Günümüz Türkiye'sinde, İslam ve laiklik arasındaki ayrılık, yurdun insanlarını derinden etkileyen bir gerçeklik haline gelmiştir. Bu konuda var olan çatışmalar, sadece siyasi arenada değil, aynı zamanda günlük yaşamın içinde de hissedilmekte ve toplumun kalbinde derin yaralar açmaktadır.

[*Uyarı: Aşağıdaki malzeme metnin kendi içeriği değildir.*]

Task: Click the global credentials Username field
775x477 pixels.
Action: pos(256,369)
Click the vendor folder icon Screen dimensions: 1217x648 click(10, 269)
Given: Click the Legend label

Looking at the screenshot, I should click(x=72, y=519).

Özellikle İslami bir hayatı yaşarken  aynı zaman da laik olan  kişilerinde olduğunu yok sayamamakla birlikte, 

İslam'ın kutsal değerleriyle beslenen bir kesim, geleneksel değerlere sıkı sıkıya bağlı olarak yaşamını sürdürmeye çalışırken; diğer yanda, laiklik savunucuları çağdaş bir toplum vizyonuyla modernleşme çabası içindedir. Bu iki yaşam kültürü arasındaki gerilim, sıkça kutuplaşmış bir toplumu ortaya çıkarmış ve karşılıklı anlayış yerine önyargıları beslemiştir.

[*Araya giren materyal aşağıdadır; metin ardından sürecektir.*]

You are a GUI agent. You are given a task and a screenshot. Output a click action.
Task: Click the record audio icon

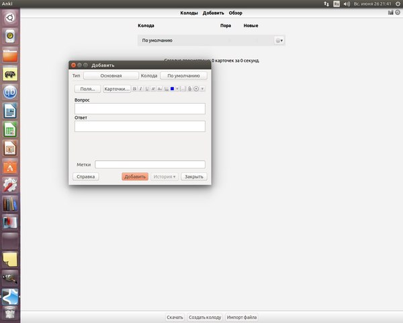coord(196,89)
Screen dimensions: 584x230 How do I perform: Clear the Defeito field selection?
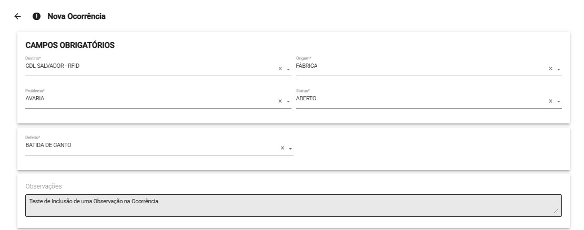pos(283,148)
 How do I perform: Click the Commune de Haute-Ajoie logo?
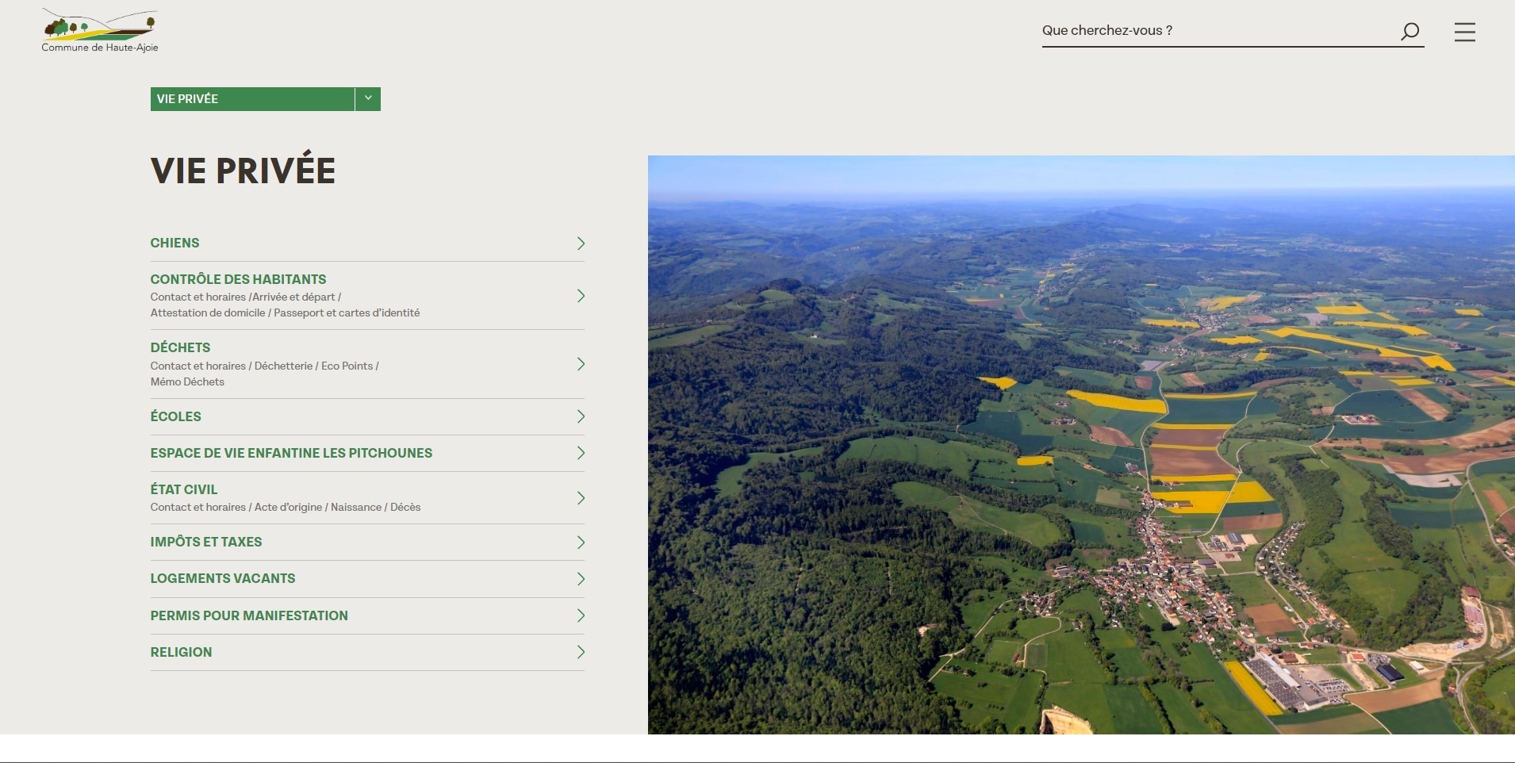(100, 32)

Ancak, belki de bu ayrılığın ortasında birleşmek için bir adım atabiliriz. İslam'ın derin manevi zenginliği ile laikliğin getirdiği çağdaşlığı dengelemek, toplumun ortak bir paydada buluşmasını sağlayabiliriz.

Belki de içsel bir yolculukla, birbirimizi anlama ve hoşgörüyle yaklaşma çabasıyla, ortak bir dil bulabiliriz. İslam'ın öğretileriyle laikliğin özgürlükçü vizyonunu bir araya getirerek, toplumsal birlikteliği güçlendirebiliriz. Bu, birbirimize saygı duyma ve farklılıklara hoşgörüyle yaklaşma yolunda bir adım olabilir.